We should be glad of all this naked elitism, of this media and political agitation with the fact that the masses have been asked to make a real decision for a change. Because it utterly explodes the myth that they are interested in engaging with us. In recent years, inhabitants of the Westminster bubble and media circles have gone on endlessly about the need to get more Ordinary People into politics, on to focus groups, ‘having their say’. There have been ceaseless campaigns to get the vote out, to ‘empower people’. And now we know they didn’t mean a word of it. They like the demos when it’s making small decisions, when it’s nodding along at a staged focus group, when it’s putting an X in a box for parties that are indistinguishable — that is, when it isn’t really behaving as a demos at all. But when we’re asked to decide on something as big as the very nature of our nation, they go into meltdown. Their true dread of the demos comes out. Make no mistake: these people want to keep real politics to themselves, and we are at best occasional decoration, a lick of democratic gloss. And now we know that. And it’s good to know that.

Nonetheless, I like their metaphor of Pandora’s Box. Because they’re right. Pandora’s Box has been opened — and that is a bloody good thing. The language that the opinion-forming set has used in recent days to describe the views now being expressed in public has been truly foul. It is as if ‘the sewers have burst’, says one columnist; this referendum has ‘lifted several stones’, says another; it has created space for ideas ‘once kept under wraps in the home, pub and club’, says another. We now need a nicer, tamer politics, they say, and a keener appreciation for the establishment, not all this ‘brainless paranoia’.

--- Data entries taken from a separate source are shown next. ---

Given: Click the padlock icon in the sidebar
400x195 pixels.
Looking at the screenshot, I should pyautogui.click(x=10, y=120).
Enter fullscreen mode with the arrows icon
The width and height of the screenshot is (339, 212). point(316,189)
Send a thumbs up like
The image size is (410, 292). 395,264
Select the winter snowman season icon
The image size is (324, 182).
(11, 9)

Their instinct is to shove the idiots, the plebs, back under their stones, back into their sewers, back where they belong, back in Pandora’s Box, which in Greek mythology contained all the evils of the world. They want these evils, these ‘dark forces’ — by which they mean views they disagree with or dislike — locked away again, far from ‘the body politic’. Their elitism, which normally comes in liberal-sounding euphemisms, is explicit now: they want the body politic to remain the property of experts, Eurocrats and the establishment, not the little people whom they view as bigots, if not as insects. Well, tough luck, for Pandora’s Box is open, and there’s no closing it.

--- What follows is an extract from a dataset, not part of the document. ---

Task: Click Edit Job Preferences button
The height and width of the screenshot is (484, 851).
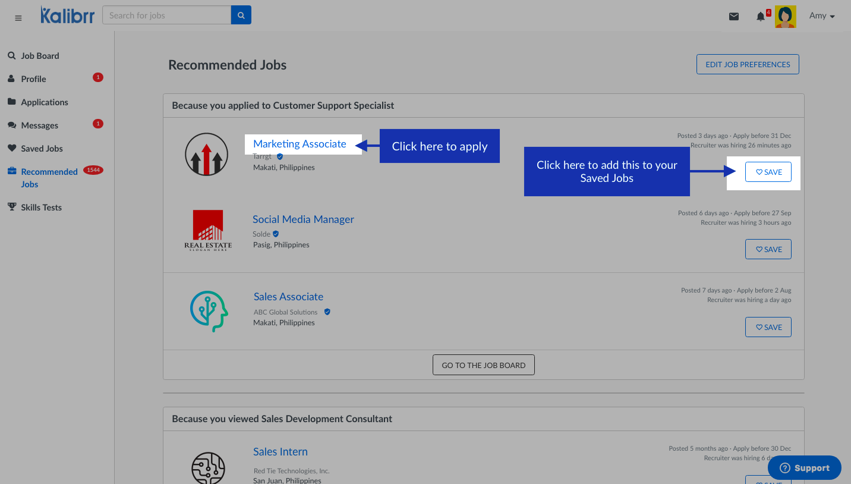Action: click(x=747, y=64)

This is the great thing about today. Regardless of the result — which the bookies are predicting will be a win for Remain — the ‘furies’ have been released. The legitimacy of the EU has been put up for question. The right of this oligarchy to exist has been made a matter for public debate. It has stirred up democratic agitation — or what the elitists view as ‘bigotry’ — not only in many working-class parts of Britain but across the continent, too. Eurosceptics in France, Italy, Holland and elsewhere, whose number include poor people, middle-class people, workers, leftists and rightists, now feel even more inspired to question the EU. So our betters are right to be scared. They’re right to quake. Their politics of fear isn’t a show — they really are in the grip of fear, and they ought to be. For people have been given a taste of a real democratic decision, and they won’t soon forget it, or forget the absolute terror it induced among the political class. So go and vote; use your power that so horrifies them; be part of a demos, and remember what it feels like.

Brendan O’Neill is editor of spiked.

Picture by: Getty.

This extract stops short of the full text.